Cluster:  A cluster is a group of classes that are considered to be
          related in some way. In phyisical terms, a cluster is a
          directory containg class source files.

		Cluster names are case in-sensitive.

Universe: 
		When a system is defined it will require one or more clusters
		from which to draw classes. This is said to be the universe
		for that system.

		A universe is defined in a Lace file for a given system.


Classes:	All class names used in Eiffelsource code should be in upper case.
		Each class name will relate to a source file found in a cluster
		belonging to the universe of the system being built.

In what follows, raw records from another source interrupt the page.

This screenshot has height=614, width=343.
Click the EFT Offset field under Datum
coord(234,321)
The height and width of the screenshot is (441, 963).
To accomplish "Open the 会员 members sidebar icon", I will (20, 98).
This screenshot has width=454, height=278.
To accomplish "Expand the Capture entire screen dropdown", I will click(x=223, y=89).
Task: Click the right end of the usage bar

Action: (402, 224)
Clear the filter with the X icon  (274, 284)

		A class must have a source code file in the cluster to which it
          belongs.  All class source code files should have a ".e" extension
		and be in lower case (assuming the operation system supports
		uppper and lower case).

		When a class is defined, it's name must match that of the file it
		is in.

		A class name can be up to to 30 characters in length, thereby 
		exceeding the maximumn file name length of many operating systems.
		(MSDOS, for example, only supports file names of upto 8 characters).

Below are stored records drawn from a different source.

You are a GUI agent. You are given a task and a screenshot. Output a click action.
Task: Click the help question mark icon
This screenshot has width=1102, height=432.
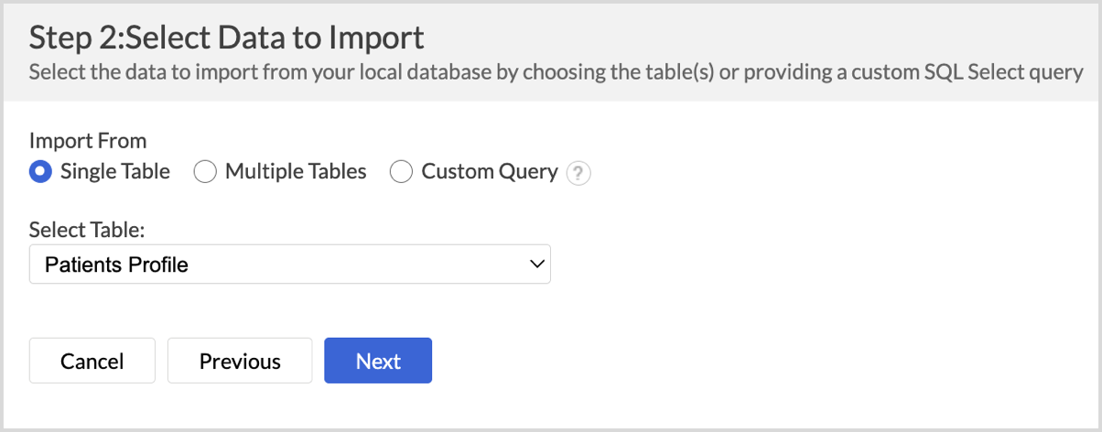(x=578, y=173)
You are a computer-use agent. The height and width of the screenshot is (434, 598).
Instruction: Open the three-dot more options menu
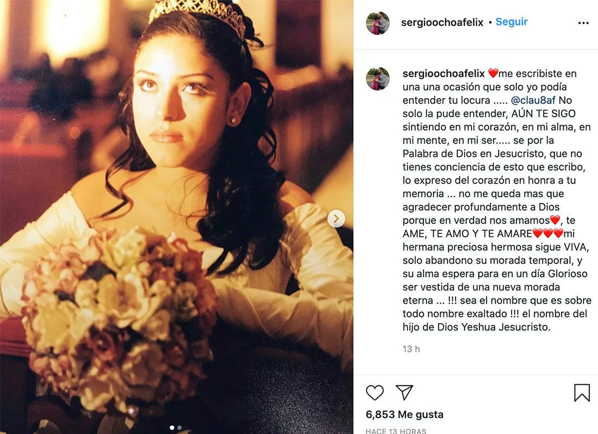[583, 23]
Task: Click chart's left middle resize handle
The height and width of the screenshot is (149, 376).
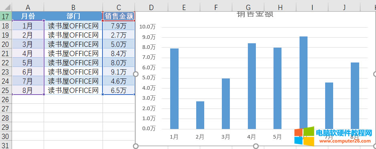Action: tap(135, 74)
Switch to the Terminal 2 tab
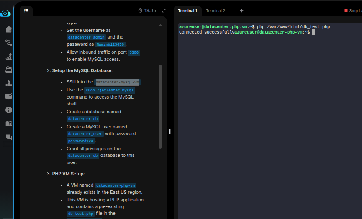 point(216,10)
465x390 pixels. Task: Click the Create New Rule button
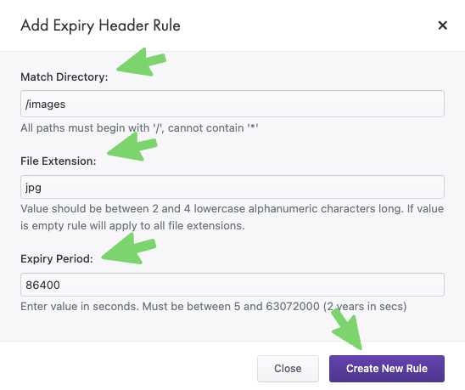pyautogui.click(x=387, y=368)
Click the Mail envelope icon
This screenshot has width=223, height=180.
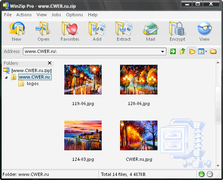click(x=151, y=29)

		To overcome the obvious difficulties of readablilty and portibilty
		that such restrictions bring, a class name alias feature is 
		available. This file contains a list of class names and their
		associated file names.

		Example:
	
			intrinsic/alias.dir
			--------------------------
			| LINKED_LIST	link_lst	|
			| ASCII_WINDOW	awindow	|
			--------------------------
			
		LINKED LIST and ASCII_WINDOW are class names and link_lst and
		awindow are their corrisponding file names.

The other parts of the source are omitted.